Data in this exercise:

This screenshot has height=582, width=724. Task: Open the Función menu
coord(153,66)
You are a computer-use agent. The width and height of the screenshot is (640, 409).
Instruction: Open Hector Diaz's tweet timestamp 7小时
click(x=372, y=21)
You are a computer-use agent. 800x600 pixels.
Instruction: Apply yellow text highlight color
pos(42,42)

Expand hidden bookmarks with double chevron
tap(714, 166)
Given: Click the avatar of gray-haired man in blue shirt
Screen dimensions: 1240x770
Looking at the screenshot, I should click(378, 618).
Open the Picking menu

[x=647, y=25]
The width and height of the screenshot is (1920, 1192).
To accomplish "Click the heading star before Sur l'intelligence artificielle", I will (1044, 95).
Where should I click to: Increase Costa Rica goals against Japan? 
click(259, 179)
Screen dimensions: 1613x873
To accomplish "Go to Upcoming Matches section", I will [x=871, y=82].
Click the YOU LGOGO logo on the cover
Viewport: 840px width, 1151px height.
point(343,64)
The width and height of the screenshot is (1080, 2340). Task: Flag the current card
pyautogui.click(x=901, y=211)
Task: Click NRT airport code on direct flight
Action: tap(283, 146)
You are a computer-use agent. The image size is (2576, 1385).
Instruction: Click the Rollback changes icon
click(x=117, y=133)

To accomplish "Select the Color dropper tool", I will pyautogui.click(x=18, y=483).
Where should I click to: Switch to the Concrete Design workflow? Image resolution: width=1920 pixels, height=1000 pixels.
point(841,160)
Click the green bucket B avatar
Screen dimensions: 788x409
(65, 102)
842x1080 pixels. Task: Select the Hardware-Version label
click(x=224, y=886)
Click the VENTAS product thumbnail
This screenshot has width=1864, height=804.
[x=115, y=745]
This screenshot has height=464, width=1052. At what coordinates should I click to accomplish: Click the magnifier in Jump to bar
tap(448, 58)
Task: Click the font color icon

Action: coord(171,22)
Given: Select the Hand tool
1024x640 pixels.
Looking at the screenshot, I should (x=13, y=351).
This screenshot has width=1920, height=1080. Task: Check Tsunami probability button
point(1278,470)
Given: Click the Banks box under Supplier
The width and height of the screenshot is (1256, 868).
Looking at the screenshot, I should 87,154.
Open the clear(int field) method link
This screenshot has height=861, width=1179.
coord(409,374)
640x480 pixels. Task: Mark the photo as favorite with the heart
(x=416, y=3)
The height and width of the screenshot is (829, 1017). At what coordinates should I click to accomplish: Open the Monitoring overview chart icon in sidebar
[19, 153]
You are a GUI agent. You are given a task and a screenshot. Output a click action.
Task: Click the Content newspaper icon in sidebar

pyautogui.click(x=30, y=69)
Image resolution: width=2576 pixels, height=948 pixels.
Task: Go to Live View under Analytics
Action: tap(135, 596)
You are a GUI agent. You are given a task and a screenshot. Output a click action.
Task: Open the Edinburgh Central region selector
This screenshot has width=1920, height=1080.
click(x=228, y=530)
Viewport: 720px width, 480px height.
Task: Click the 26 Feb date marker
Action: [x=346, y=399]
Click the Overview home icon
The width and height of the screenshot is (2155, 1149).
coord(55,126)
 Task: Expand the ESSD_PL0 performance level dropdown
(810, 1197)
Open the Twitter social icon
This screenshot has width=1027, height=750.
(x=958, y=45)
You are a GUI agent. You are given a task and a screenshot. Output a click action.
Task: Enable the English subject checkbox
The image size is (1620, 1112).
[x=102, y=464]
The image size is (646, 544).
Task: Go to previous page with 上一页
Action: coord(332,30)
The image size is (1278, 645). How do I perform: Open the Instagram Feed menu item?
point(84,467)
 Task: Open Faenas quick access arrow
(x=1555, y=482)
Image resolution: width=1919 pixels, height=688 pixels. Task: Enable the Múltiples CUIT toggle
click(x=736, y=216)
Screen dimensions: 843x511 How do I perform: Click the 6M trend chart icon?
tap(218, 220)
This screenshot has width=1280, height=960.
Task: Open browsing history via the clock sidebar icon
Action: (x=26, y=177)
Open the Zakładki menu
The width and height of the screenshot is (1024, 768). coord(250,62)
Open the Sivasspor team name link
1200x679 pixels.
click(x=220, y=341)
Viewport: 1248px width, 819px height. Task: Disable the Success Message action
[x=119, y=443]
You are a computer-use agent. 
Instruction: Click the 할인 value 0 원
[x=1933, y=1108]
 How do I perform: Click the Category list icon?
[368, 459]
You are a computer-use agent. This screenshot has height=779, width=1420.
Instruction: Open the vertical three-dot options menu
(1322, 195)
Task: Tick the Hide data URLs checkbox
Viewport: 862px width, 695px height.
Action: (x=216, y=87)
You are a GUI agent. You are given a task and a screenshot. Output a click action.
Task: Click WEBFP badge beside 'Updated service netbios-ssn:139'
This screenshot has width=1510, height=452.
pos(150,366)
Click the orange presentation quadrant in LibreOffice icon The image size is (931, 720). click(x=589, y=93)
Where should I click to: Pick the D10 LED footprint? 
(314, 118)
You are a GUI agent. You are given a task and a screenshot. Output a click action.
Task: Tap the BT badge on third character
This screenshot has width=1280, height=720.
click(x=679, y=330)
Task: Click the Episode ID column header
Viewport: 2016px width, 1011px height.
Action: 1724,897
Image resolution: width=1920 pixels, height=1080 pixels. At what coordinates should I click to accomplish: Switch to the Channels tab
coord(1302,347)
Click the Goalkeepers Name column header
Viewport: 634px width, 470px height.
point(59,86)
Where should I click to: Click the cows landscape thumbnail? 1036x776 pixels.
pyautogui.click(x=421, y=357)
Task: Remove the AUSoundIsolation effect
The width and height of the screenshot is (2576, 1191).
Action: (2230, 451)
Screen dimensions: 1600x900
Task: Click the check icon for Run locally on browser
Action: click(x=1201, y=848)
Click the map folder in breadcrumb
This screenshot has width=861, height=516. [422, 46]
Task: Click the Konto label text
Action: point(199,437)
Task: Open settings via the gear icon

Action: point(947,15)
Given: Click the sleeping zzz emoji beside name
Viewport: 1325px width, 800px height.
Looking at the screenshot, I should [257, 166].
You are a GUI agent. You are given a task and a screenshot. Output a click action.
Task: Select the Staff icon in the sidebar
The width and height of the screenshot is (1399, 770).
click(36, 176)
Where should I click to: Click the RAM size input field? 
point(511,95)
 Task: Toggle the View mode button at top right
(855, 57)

Requirement:
Print all of the items above, line for line, without altering a single character.

Exercise result:
This screenshot has height=582, width=724. Task: Open the Función menu
coord(153,66)
You are a computer-use agent. The width and height of the screenshot is (640, 409).
Instruction: Open Hector Diaz's tweet timestamp 7小时
click(x=372, y=21)
You are a computer-use agent. 800x600 pixels.
Instruction: Apply yellow text highlight color
pos(42,42)

Expand hidden bookmarks with double chevron
tap(714, 166)
Given: Click the avatar of gray-haired man in blue shirt
Screen dimensions: 1240x770
Looking at the screenshot, I should click(378, 618).
Open the Picking menu

[x=647, y=25]
The width and height of the screenshot is (1920, 1192).
To accomplish "Click the heading star before Sur l'intelligence artificielle", I will (1044, 95).
Where should I click to: Increase Costa Rica goals against Japan? 
click(259, 179)
Screen dimensions: 1613x873
To accomplish "Go to Upcoming Matches section", I will [x=871, y=82].
Click the YOU LGOGO logo on the cover
Viewport: 840px width, 1151px height.
point(343,64)
The width and height of the screenshot is (1080, 2340). Task: Flag the current card
pyautogui.click(x=901, y=211)
Task: Click NRT airport code on direct flight
Action: tap(283, 146)
You are a computer-use agent. The image size is (2576, 1385).
Instruction: Click the Rollback changes icon
click(x=117, y=133)

To accomplish "Select the Color dropper tool", I will pyautogui.click(x=18, y=483).
Where should I click to: Switch to the Concrete Design workflow? Image resolution: width=1920 pixels, height=1000 pixels.
point(841,160)
Click the green bucket B avatar
Screen dimensions: 788x409
(65, 102)
842x1080 pixels. Task: Select the Hardware-Version label
click(x=224, y=886)
Click the VENTAS product thumbnail
This screenshot has width=1864, height=804.
[x=115, y=745]
This screenshot has height=464, width=1052. At what coordinates should I click to accomplish: Click the magnifier in Jump to bar
tap(448, 58)
Task: Click the font color icon

Action: coord(171,22)
Given: Select the Hand tool
1024x640 pixels.
Looking at the screenshot, I should (x=13, y=351).
This screenshot has width=1920, height=1080. Task: Check Tsunami probability button
point(1278,470)
Given: Click the Banks box under Supplier
The width and height of the screenshot is (1256, 868).
Looking at the screenshot, I should 87,154.
Open the clear(int field) method link
This screenshot has height=861, width=1179.
coord(409,374)
640x480 pixels. Task: Mark the photo as favorite with the heart
(x=416, y=3)
The height and width of the screenshot is (829, 1017). At what coordinates should I click to accomplish: Open the Monitoring overview chart icon in sidebar
[19, 153]
You are a GUI agent. You are given a task and a screenshot. Output a click action.
Task: Click the Content newspaper icon in sidebar

pyautogui.click(x=30, y=69)
Image resolution: width=2576 pixels, height=948 pixels.
Task: Go to Live View under Analytics
Action: tap(135, 596)
You are a GUI agent. You are given a task and a screenshot. Output a click action.
Task: Open the Edinburgh Central region selector
This screenshot has width=1920, height=1080.
click(x=228, y=530)
Viewport: 720px width, 480px height.
Task: Click the 26 Feb date marker
Action: [x=346, y=399]
Click the Overview home icon
The width and height of the screenshot is (2155, 1149).
coord(55,126)
 Task: Expand the ESSD_PL0 performance level dropdown
(810, 1197)
Open the Twitter social icon
This screenshot has width=1027, height=750.
(x=958, y=45)
You are a GUI agent. You are given a task and a screenshot. Output a click action.
Task: Enable the English subject checkbox
The image size is (1620, 1112).
[x=102, y=464]
The image size is (646, 544).
Task: Go to previous page with 上一页
Action: coord(332,30)
The image size is (1278, 645). How do I perform: Open the Instagram Feed menu item?
point(84,467)
 Task: Open Faenas quick access arrow
(x=1555, y=482)
Image resolution: width=1919 pixels, height=688 pixels. Task: Enable the Múltiples CUIT toggle
click(x=736, y=216)
Screen dimensions: 843x511 How do I perform: Click the 6M trend chart icon?
tap(218, 220)
This screenshot has width=1280, height=960.
Task: Open browsing history via the clock sidebar icon
Action: (x=26, y=177)
Open the Zakładki menu
The width and height of the screenshot is (1024, 768). coord(250,62)
Open the Sivasspor team name link
1200x679 pixels.
click(x=220, y=341)
Viewport: 1248px width, 819px height. Task: Disable the Success Message action
[x=119, y=443]
You are a computer-use agent. 
Instruction: Click the 할인 value 0 원
[x=1933, y=1108]
 How do I perform: Click the Category list icon?
[368, 459]
You are a computer-use agent. This screenshot has height=779, width=1420.
Instruction: Open the vertical three-dot options menu
(1322, 195)
Task: Tick the Hide data URLs checkbox
Viewport: 862px width, 695px height.
Action: (x=216, y=87)
You are a GUI agent. You are given a task and a screenshot. Output a click action.
Task: Click WEBFP badge beside 'Updated service netbios-ssn:139'
This screenshot has width=1510, height=452.
pos(150,366)
Click the orange presentation quadrant in LibreOffice icon The image size is (931, 720). click(x=589, y=93)
Where should I click to: Pick the D10 LED footprint? 
(314, 118)
You are a GUI agent. You are given a task and a screenshot. Output a click action.
Task: Tap the BT badge on third character
This screenshot has width=1280, height=720.
click(x=679, y=330)
Task: Click the Episode ID column header
Viewport: 2016px width, 1011px height.
Action: 1724,897
Image resolution: width=1920 pixels, height=1080 pixels. At what coordinates should I click to accomplish: Switch to the Channels tab
coord(1302,347)
Click the Goalkeepers Name column header
Viewport: 634px width, 470px height.
point(59,86)
Where should I click to: Click the cows landscape thumbnail? 1036x776 pixels.
pyautogui.click(x=421, y=357)
Task: Remove the AUSoundIsolation effect
The width and height of the screenshot is (2576, 1191).
Action: (2230, 451)
Screen dimensions: 1600x900
Task: Click the check icon for Run locally on browser
Action: click(x=1201, y=848)
Click the map folder in breadcrumb
This screenshot has width=861, height=516. [422, 46]
Task: Click the Konto label text
Action: point(199,437)
Task: Open settings via the gear icon

Action: point(947,15)
Given: Click the sleeping zzz emoji beside name
Viewport: 1325px width, 800px height.
Looking at the screenshot, I should [257, 166].
You are a GUI agent. You are given a task and a screenshot. Output a click action.
Task: Select the Staff icon in the sidebar
The width and height of the screenshot is (1399, 770).
click(36, 176)
Where should I click to: Click the RAM size input field? 
point(511,95)
 Task: Toggle the View mode button at top right
(855, 57)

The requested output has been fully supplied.